Entré al cuarto. Ahí, sobre un mostrador de vidrio un hombre me saludó. “Necesito ver tu identificación” me dijo. “¿Qué estás buscando?”, preguntó mientras apuntaba mis datos en su computadora. Yo miraba alrededor. Había anaqueles con camisetas de colores y gorras con el nombre de la tienda y una mesa donde se exhibían pipas de vidrio y otra parafernalia.
“Quiero saber qué se siente comprar marihuana legal”, le dije “y que me cuentes de lo que vendes. En mi país todo esto sigue siendo ilegal y uno se va a la cárcel. No creo que exista este lugar.” No parecía muy interesado en mi historia sobre la prohibición y rápidamente comenzó a explicar: “Si nunca has fumado marihuana, te recomiendo que empieces por las flores, porque tienen menor concentración de THC y puedes controlar cuánto ingieres conforme vas fumando.” Sacó una charola con varios botes de vidrio que tenían hierba adentro y nombres sobre las tapas. “Acá tenemos distintas variedades de sativa e indica. Dependiendo de qué quieres, te puedo recomendar. ¿Prefieres algo que te suba o algo que te relaje?”
“También puedes probar las plumas vaporizadoras, hay desechables o como ésta, que puedes volver a usar con otro cartucho.” Sacó una pluma plateada de la vitrina y me mostró el cartucho de aceite. Un pequeño tubo de apenas unos centímetros. “Este se llama Neblina del emperador. Tiene un concentrado de THC mayor que las flores, pero no hace combustión y también puedes ir controlando cómo te sientes.”
“¿Y esto?”, pregunté señalando a unos cristales que estaban debajo de otra parte de la vitrina. “Son resinas. No te las recomiendo, pero tenemos comestibles.” Me dirigió hacia otra vitrina. “Hay mentas, chocolates, galletas, chiclosos, gomitas.”

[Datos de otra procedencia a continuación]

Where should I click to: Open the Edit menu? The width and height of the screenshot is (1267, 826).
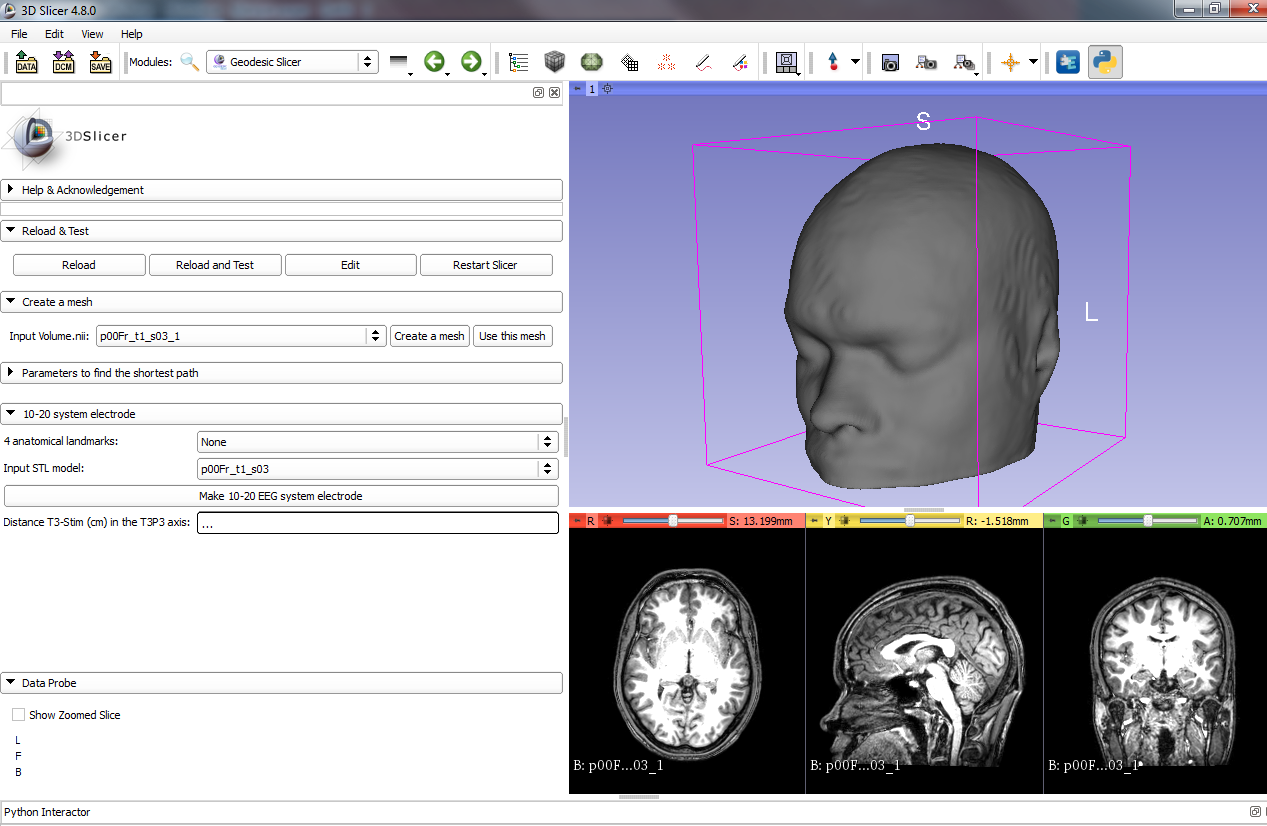(x=54, y=34)
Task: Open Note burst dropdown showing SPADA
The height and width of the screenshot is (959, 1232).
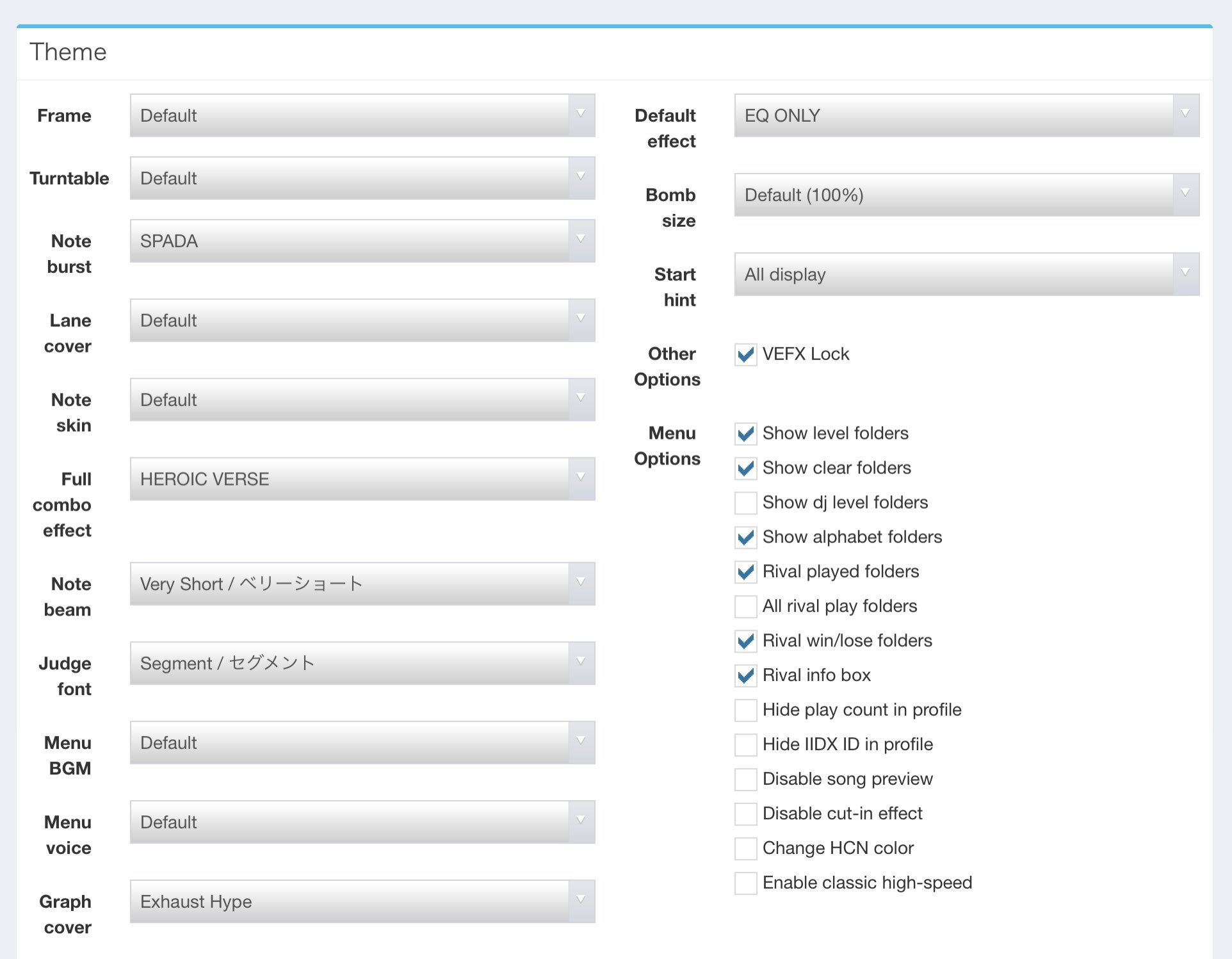Action: pos(362,241)
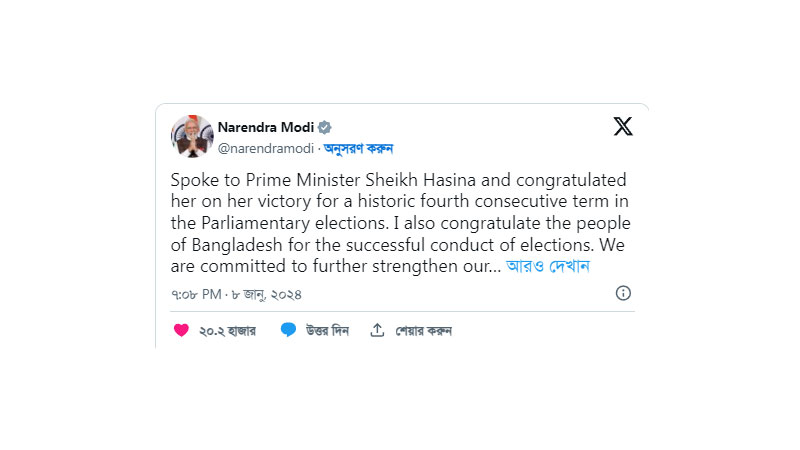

“Y así, ¿nada más?”, pregunté, aún incrédula. “Las reglas básicas que debes saber son: no puedes sacar nada de Colorado, solo debes de comprar para ti y no para otra persona como un menor de edad, y no fumes en la vía pública.” “¿Qué pasa si fumas en la calle?” pregunté. “Te pueden amonestar verbalmente o quizás multar.”
Salí con una bolsa de papel que llevaba engrapado el recibo de compra. Desglosado estaba el impuesto general y el impuesto a la cannabis.
Colorado es uno de los 30 estados de la Unión Americana que han regulado la marihuana. Cada unos eligió su sistema regulatorio pero casi todos han despenalizado la posesión. Al norte de Estados Unidos, Canadá es ya el segundo país del mundo, después de Uruguay, en regular, a nivel nacional, el mercado interno de la marihuana. Hoy, el tamaño del mercado legal de la marihuana en Estados Unidos es de 9,700 millones de dólares. Se estima que para 2021 crezca a 24,500 millones.
Es desconcertante, en ese contexto, la respuesta de rechazo del gobierno de EU frente a la propuesta de México para regular la marihuana y los cultivos de amapola. México, como pocos países, ha pagado los costos de la prohibición. Hemos puesto los cuerpos para que las drogas no lleguen a la frontera norte. Mientras el mercado de allá crece, acá seguimos, en la guerra.